Por seu lado, o economista Ricardo Paes Mamede salienta que “seria necessário esperar uma geração até que o aumento da natalidade produzisse efeitos positivos na Segurança Social. No entretanto, aumentariam as despesas com saúde, educação e apoio às famílias. Desse ponto de vista, a imigração é uma resposta mais adequada, pois implica receitas imediatas”. Na perspetiva de Paes Mamede, aliás, “nenhuma das medidas [aumento da taxa de natalidade ou atração de mais imigrantes] é urgente”.

 

“Seria necessário esperar uma geração até que o aumento da natalidade produzisse efeitos positivos na Segurança Social. No entretanto, aumentariam as despesas com saúde, educação e apoio às famílias”, alerta Ricardo Paes Mamede.

 

Para Varela, o essencial é “aumentar os salários de todos. Ter contratos colectivos de trabalho por cadeia produtiva e não por país. Deve tendencialmente chegar-se ao momento em que todos os que trabalham na Nestlé ganham decentemente, aqui ou na Etiópia. Os salários devem ser adaptados ao custo de vida, claro, mas sem dumping social. É urgente que os trabalhadores na Europa questionem as políticas que destroem os recursos e, por isso, põem em causa a autodeterminação destes povos que residem na periferia. Dizer que vamos receber todos na Europa é como dizer que se vai acabar com a pobreza dando esmolas a mendigos. Isso vai funcionar com alguns que conseguem passar os muros, mas não vai resolver o problema estruturalmente. Os sindicatos europeus não podem ficar descansados porque quando há deslocalização se promete que não vai haver trabalho infantil. Têm que elevar a fasquia, têm que deixar de se reunir com os diretores das empresas e passar a reunir com os trabalhadores na Índia e combinar entre si formas de lutas comuns”, defende.

“Se necessário, e será, transferir parte do fundo de greve da Europa para auxiliar uma greve na Índia ou no Brasil”, prossegue Varela. “Lutar por quem está fora é lutar por quem está dentro. Isso sim é solidariedade e todos melhoram. O resto, livre circulação chamada de ‘direitos humanos’, é na verdade dumping e é por isso que a extrema-direita cresce na Europa.
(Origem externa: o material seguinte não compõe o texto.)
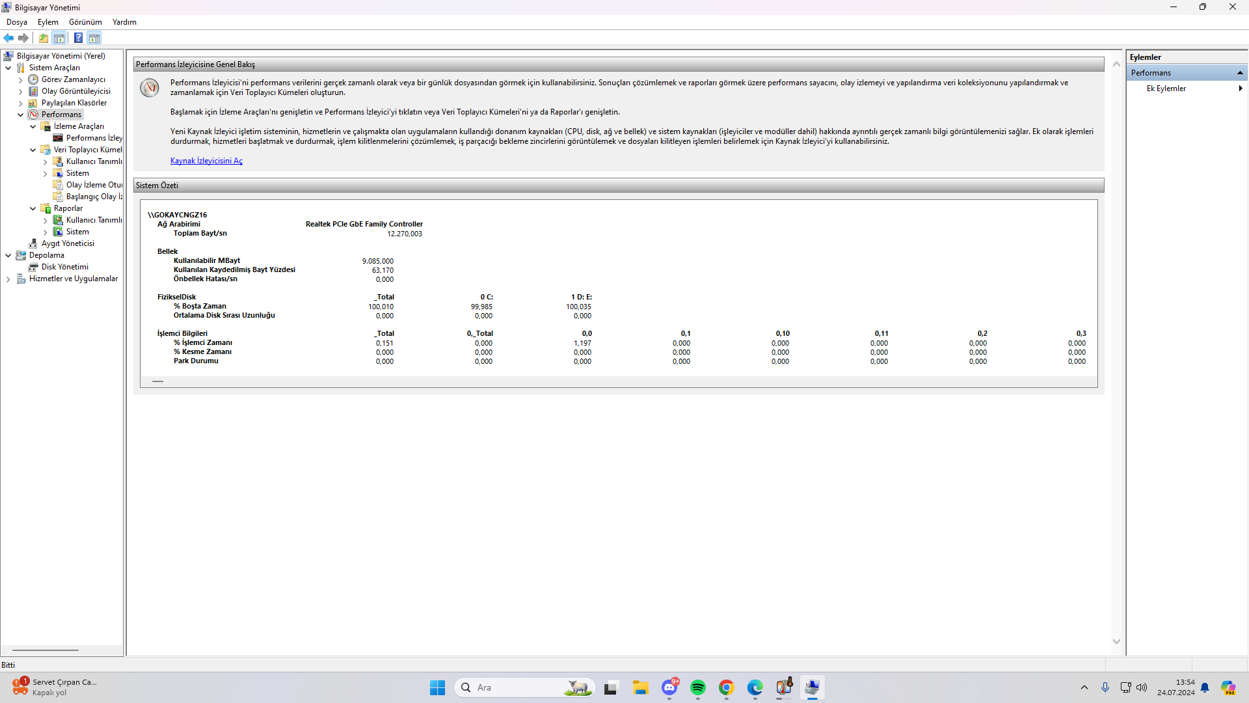Click the Up One Level folder icon
This screenshot has height=703, width=1249.
[44, 38]
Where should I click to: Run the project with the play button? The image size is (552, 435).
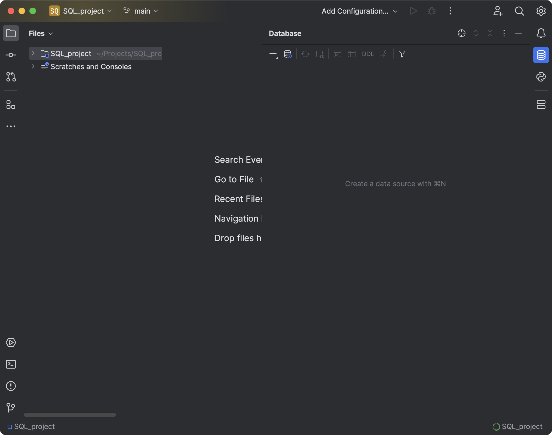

Porque os trabalhadores sentem a concorrência e só lhe dão duas alternativas: xenofobia ou livre circulação. Ambas implicam concorrência e não cooperação. Temos que mudar o paradigma. É fácil, estava nos estatutos da Associação Internacional dos Trabalhadores escritos em 1864: ajudar os nossos irmãos de fora para evitar a concorrência”.

 

Novas fontes de financiamento

Se se mantiver a atual taxa de natalidade em Portugal, a sustentabilidade da Segurança Social estará em risco a médio prazo? Nessa circunstância terão que ser encontradas formas alternativas ou complementares de financiamento do sistema de Segurança Social? “É outro mito”, responde Varela, autora de um outro livro intitulado precisamente como “A Segurança Social É Sustentável” (2013). “A sustentabilidade da Segurança Social depende em primeiro lugar da produtividade e dos salários, não do número de pessoas. Se um tipo ganha 500 euros, não desconta o suficiente para o que se reformou com dois mil euros. Mas isso é um problema de relações laborais, de salários e proteção no emprego, não de demografia. Com o avanço tecnológico, a produtividade é hoje cinco ou seis vezes superior à de há 40 anos. Uma pessoa hoje consegue por isso sustentar várias”, afirma.

Quanto a César das Neves, alerta que “a Segurança Social já está em risco a média prazo, mesmo que a taxa de natalidade suba. E a questão da Segurança Social resolve-se com reformas no funcionamento do sistema, como fizeram vários dos nossos parceiros. Se se mantiver a atual taxa de natalidade em Portugal, o problema é a sustentabilidade nacional, não a da Segurança Social. Mas ela não se vai poder manter tão baixa, porque nenhum país conseguiu manter níveis destes. Isto é uma fase, não um novo nível. Assim como desceu, subirá”.

Perante a mesma questão, Paes Mamede sublinha que “os riscos financeiros de médio prazo não são reduzidos com o aumento da natalidade, pelo contrário. É preciso encontrar novas fontes de financiamento para a Segurança Social”.